I was interested in the argument used by James Kempton, the Liberal Democrat council's spokesman on children and young people. The Telegraph quotes him as saying:
We need to ensure this is a school which is appropriate for Islington in the 21st century. Church-going is now a much less significant part of people's lives.It may well be a less significant part of the average Islington Liberal Democrat's life, but that is not true of everyone. When I walk around Leicester I am struck by the number of mosques and temples, many of them recently built. It is clear that religion plays a central part in the lives of many of the minority ethnic communities that characterise the city in the 21st century, and I doubt that Islington is any different.

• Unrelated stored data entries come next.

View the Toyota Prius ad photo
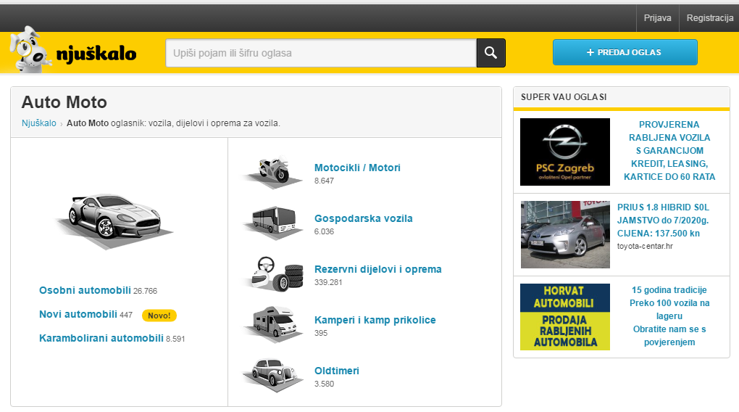The width and height of the screenshot is (739, 412). 565,234
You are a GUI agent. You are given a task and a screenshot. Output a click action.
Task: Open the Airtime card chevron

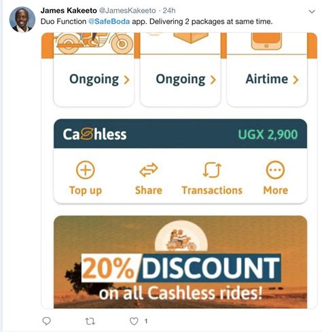point(296,80)
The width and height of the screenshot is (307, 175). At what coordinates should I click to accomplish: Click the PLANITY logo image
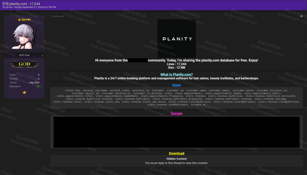pyautogui.click(x=176, y=38)
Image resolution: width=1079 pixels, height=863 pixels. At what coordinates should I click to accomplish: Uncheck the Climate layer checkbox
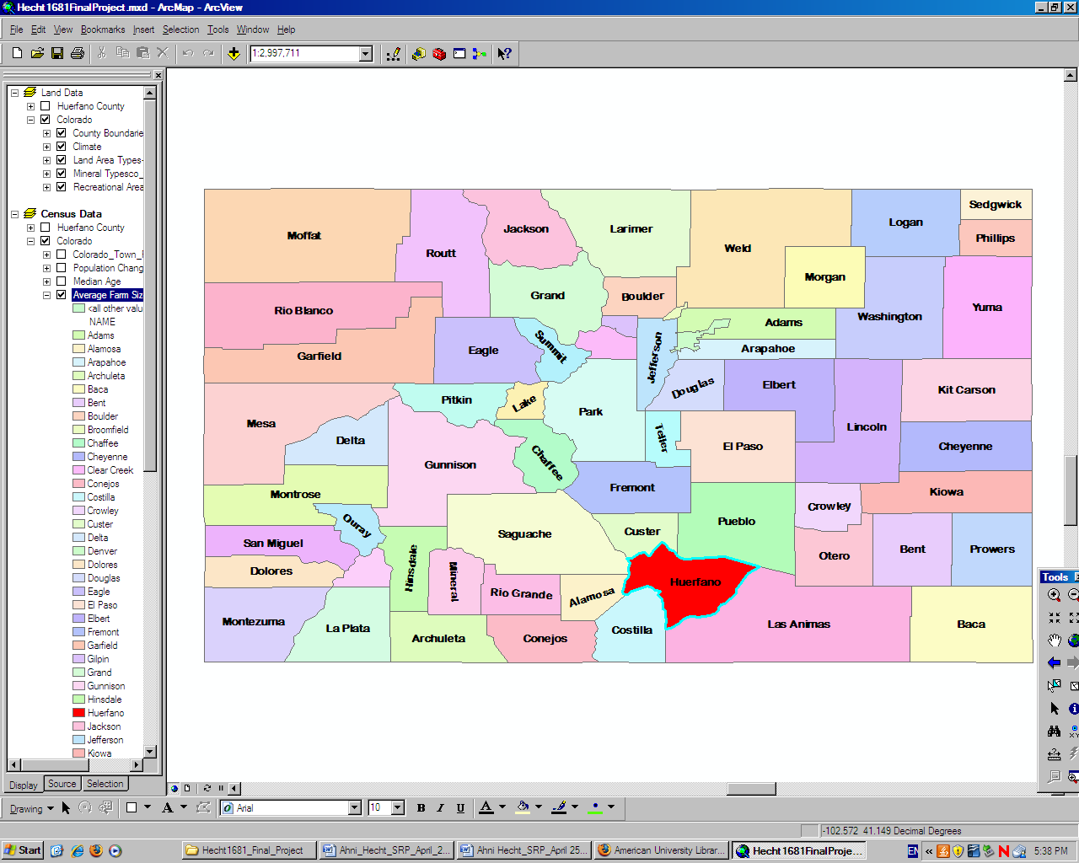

For all my love of church music and architecture, if you force me to declare my religious position then I am an atheist. But we Western liberal atheists have to accept that, globally, we are in the minority - something which 21st century Britain must surely make clear to us. Nor can we take if for granted that our belief system is the one at which other groups will arrive when they have become more rational or better educated.
Philosophically, my belief is that expressed by John Gray at the start of his book Two Faces of Liberalism:
The liberal state originated in a search for modus vivendi. Contemporary liberal regimes are late flowerings of a project of toleration that began in Europe in the sixteenth century. The task we inherit is refashioning liberal toleration so that it can guide the pursuit of modus vivendi in a more plural world.
For a full, if ultimately critical, account of Gray's book see Glen Newey's review in the London Review of Books.
Gray, in more recent works such as Straw Dogs, has rather gone off with the fairies, but his books from the 1990s provide some of the most enlightening explorations of what it means to be a liberal in the modern world.